I'm not a Dr., so I do not feel qualified to comment on potential medical issues. I am a swimmer and realize that sometimes when things appear to go bad, and performance is perceived as sub-par; some individuals begin improving. The improvements can stem from better eating habits, more rigorous/lengthy workouts, the body naturally adjusting to the workouts coupled with some rest, or a training change from sprint to endurance work, etc. I think the main key is that you are concerned with the performance and are attempting to improve...potentially self-fulfilling.

trident58
September 3rd, 2014, 06:25 PM
I'm not a Dr., so I do not feel qualified to comment on potential medical issues. I am a swimmer and realize that sometimes when things appear to go bad, and performance is perceived as sub-par; some individuals begin improving. The improvements can stem from better eating habits, more rigorous/lengthy workouts, the body naturally adjusting to the workouts coupled with some rest, or a training change from sprint to endurance work, etc. I think the main key is that you are concerned with the performance and are attempting to improve...potentially self-fulfilling.

That last sentence pretty much says it all. Looking at all possible aspects and seeing what you can do to improve each one.

I had a follow-up blood test done last Friday. It showed my iron levels pretty much back to normal, so the supplements worked. However, the doctor also had me tested for something called Heliobacter Pylori bacteria, and the test came back very positive. Turns out, about 50% of the population has this infection, and it's usually benign.
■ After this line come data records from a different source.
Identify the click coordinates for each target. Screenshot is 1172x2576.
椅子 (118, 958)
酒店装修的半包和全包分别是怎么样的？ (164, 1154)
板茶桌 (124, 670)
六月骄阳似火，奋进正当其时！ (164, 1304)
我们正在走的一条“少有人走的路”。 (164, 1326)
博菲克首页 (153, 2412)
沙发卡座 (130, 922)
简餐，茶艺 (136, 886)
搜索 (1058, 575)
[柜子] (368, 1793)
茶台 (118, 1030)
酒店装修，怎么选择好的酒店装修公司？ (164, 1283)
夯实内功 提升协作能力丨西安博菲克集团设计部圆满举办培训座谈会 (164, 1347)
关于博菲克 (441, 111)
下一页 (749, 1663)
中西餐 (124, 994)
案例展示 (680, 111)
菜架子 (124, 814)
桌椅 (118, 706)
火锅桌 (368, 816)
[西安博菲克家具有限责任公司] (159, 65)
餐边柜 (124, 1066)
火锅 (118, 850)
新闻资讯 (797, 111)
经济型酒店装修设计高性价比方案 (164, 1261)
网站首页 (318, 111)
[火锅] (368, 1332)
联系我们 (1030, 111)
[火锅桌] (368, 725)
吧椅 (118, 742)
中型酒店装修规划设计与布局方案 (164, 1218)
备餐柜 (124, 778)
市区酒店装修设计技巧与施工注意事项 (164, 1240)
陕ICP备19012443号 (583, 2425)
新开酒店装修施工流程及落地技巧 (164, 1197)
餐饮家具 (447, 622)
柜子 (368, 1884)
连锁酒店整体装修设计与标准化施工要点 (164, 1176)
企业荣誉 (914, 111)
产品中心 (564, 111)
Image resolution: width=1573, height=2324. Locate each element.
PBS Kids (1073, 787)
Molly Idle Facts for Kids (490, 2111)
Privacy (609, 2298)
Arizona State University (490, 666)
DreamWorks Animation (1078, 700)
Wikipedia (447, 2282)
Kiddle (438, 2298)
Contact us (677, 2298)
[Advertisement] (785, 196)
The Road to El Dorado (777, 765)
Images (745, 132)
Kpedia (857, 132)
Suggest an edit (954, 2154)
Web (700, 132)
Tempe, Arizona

In some cases, however, in can inhibit iron and other nutrient absorption, plus it can cause iron loss due to intestinal and stomach bleeding. As a result, I'm now on an antibiotic regimen for 10 days.

Funny thing is, many of us older athletes think we're so much healthier than the average Joe, and we tend to overlook going to the doctor for regular physicals.

Sojerz
September 4th, 2014, 01:41 PM
Funny thing is, many of us older athletes think we're so much healthier than the average Joe, and we tend to overlook going to the doctor for regular physicals.

Great job following up on this trident. I agree, especially for males -it see no evil, hear no evil, so there must not be any evil.